→ **TASK**
Starting at the top of the entries below, print each line exactly until the line with "Image resolution: width=1512" has been printed too.

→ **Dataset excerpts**
──────────

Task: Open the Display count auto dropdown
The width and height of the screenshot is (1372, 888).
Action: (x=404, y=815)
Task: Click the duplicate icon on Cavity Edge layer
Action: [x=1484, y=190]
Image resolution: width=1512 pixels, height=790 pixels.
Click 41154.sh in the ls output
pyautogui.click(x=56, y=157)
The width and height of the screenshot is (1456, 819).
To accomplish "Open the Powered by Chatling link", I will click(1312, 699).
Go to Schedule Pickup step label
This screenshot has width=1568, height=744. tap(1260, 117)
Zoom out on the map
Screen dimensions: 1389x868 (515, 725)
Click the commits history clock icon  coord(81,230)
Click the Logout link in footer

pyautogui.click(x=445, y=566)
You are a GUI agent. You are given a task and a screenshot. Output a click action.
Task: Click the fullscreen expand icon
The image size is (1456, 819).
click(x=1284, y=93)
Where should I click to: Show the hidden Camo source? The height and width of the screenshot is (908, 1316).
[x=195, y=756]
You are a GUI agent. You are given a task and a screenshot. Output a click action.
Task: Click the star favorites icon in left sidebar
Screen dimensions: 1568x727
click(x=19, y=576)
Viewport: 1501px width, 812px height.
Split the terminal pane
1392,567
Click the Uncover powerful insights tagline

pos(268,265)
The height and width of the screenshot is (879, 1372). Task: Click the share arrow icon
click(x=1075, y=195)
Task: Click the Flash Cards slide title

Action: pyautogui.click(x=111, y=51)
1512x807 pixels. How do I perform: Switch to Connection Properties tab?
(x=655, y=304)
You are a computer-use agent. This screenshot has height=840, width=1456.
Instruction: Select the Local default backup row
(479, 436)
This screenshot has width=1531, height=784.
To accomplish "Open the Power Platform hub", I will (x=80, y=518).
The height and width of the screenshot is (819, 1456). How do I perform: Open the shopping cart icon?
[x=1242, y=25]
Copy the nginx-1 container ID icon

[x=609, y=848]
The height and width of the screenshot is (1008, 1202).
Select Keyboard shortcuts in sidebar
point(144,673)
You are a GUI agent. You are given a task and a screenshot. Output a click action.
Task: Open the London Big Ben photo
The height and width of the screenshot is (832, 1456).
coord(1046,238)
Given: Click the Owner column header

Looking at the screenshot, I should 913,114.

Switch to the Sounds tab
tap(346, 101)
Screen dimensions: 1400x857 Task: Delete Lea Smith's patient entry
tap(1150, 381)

──────────

→ **ANSWER TO THE PROBLEM**
Task: Open the Display count auto dropdown
The width and height of the screenshot is (1372, 888).
Action: (x=404, y=815)
Task: Click the duplicate icon on Cavity Edge layer
Action: [x=1484, y=190]
Image resolution: width=1512 pixels, height=790 pixels.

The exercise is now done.